» **Do this**
Duplicate the lines of the items below, starting at the line that contains "Mark Demonstrated Listening" and ending at the end of the items. Leave the pictures out of your copy.

[Page and screen pointing data]
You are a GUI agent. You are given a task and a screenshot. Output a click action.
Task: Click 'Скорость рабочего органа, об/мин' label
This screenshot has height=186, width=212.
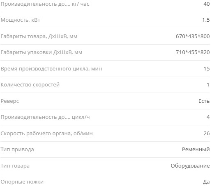pos(46,133)
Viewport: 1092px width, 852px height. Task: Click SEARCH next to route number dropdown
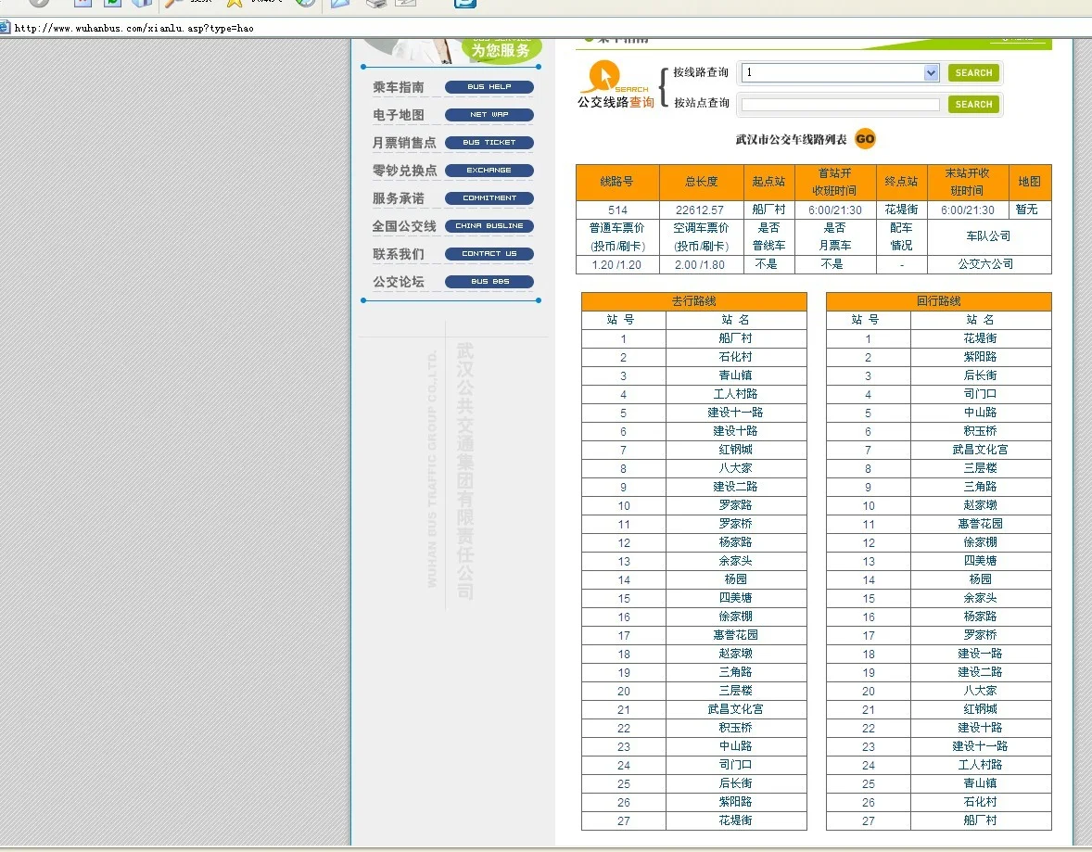(x=973, y=73)
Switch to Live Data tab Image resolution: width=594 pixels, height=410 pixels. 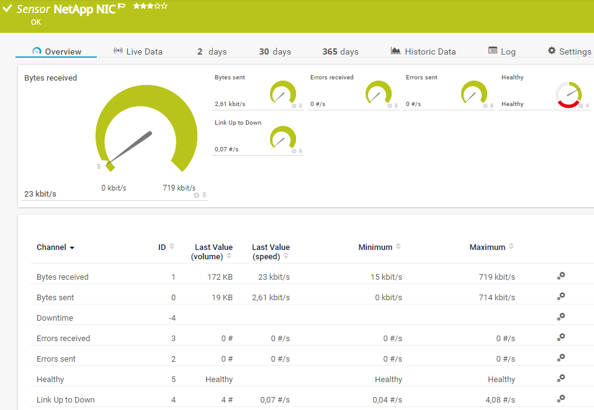click(x=138, y=51)
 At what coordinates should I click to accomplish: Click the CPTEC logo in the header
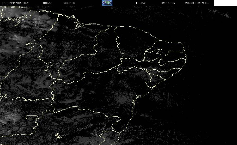[x=107, y=3]
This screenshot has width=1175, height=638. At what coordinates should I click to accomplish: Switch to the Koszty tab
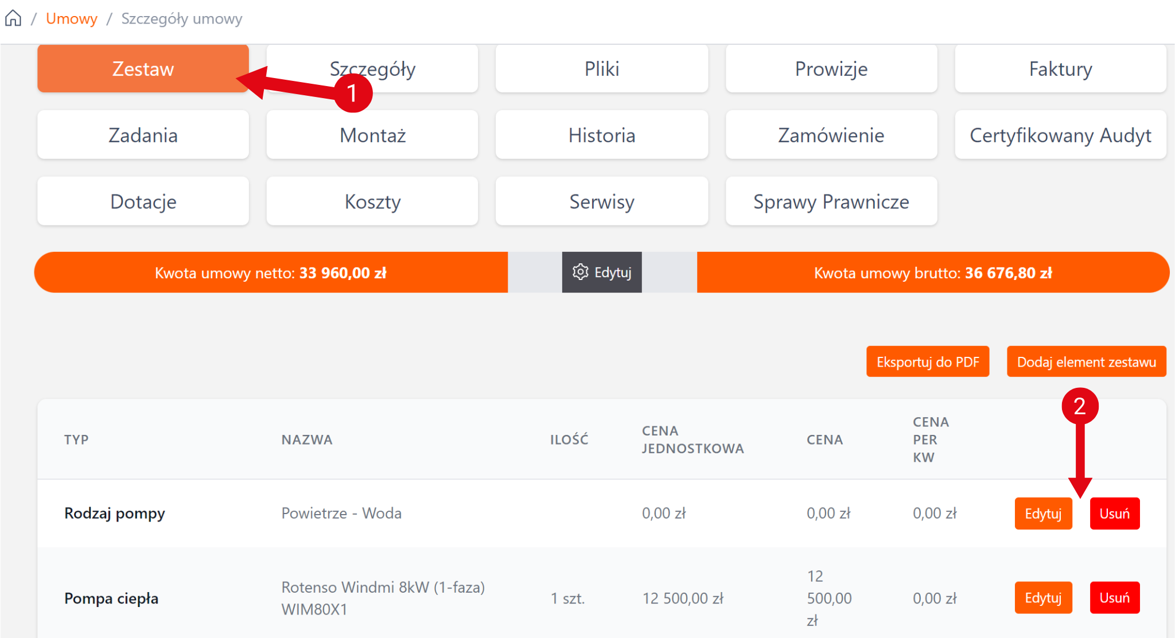point(372,202)
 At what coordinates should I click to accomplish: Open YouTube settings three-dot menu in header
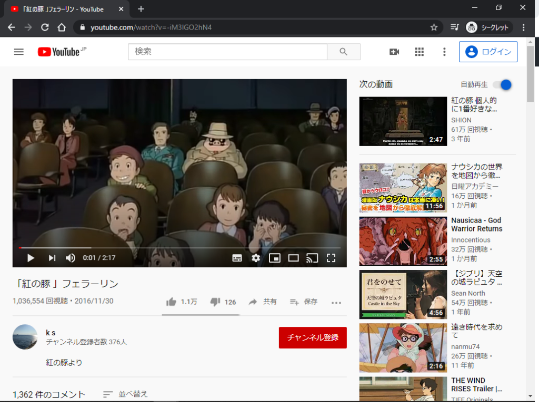coord(444,52)
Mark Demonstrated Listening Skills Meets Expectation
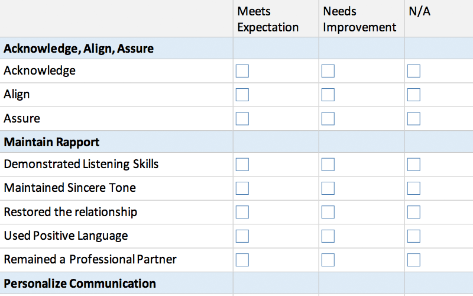The width and height of the screenshot is (473, 296). (x=242, y=165)
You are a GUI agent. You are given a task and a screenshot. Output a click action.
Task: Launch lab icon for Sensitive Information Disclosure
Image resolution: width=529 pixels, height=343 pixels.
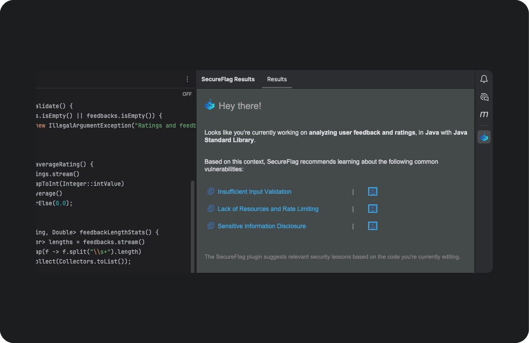coord(373,226)
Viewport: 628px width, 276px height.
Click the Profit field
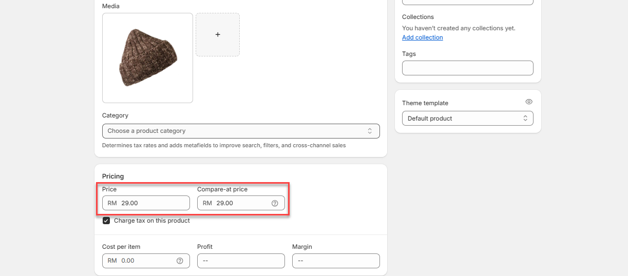pos(241,261)
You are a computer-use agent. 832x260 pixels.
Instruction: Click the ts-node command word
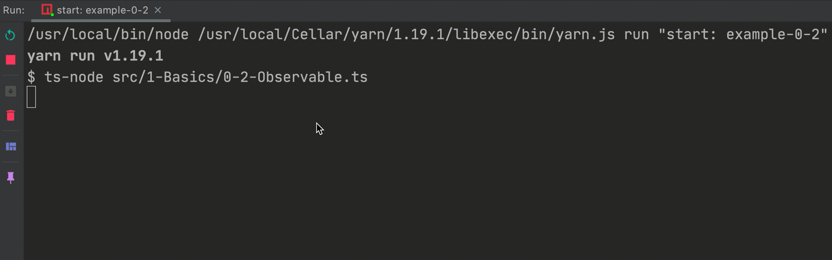coord(74,77)
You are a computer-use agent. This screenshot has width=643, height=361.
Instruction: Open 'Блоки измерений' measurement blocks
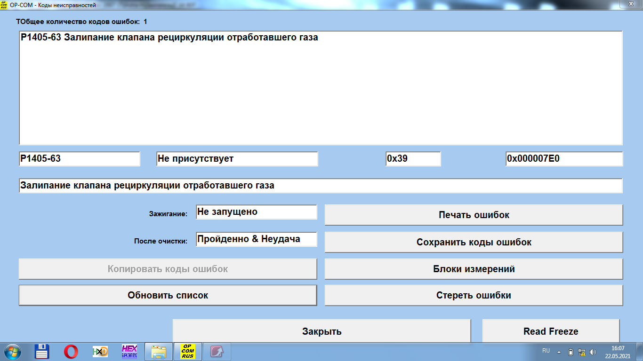coord(474,269)
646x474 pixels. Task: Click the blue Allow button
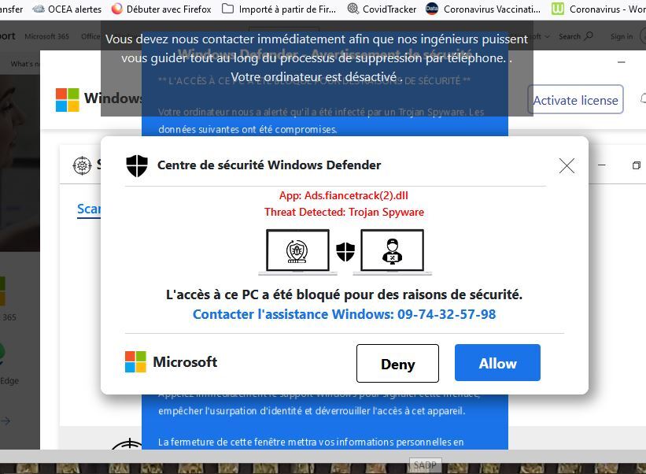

» **Answer for this exercise**
Mark Demonstrated Listening Skills Meets Expectation
The width and height of the screenshot is (473, 296). (x=242, y=165)
You are a GUI agent. You are given a task and a screenshot. Output a click action.
Task: Launch lab icon for Sensitive Information Disclosure
Image resolution: width=529 pixels, height=343 pixels.
coord(373,226)
Viewport: 628px width, 276px height.
Click the Profit field
pos(241,261)
You are a computer-use agent. 832x260 pixels.
Instruction: Click the ts-node command word
coord(74,77)
You are a computer-use agent. This screenshot has width=643, height=361.
Instruction: Open 'Блоки измерений' measurement blocks
coord(474,269)
646x474 pixels. Task: Click the blue Allow button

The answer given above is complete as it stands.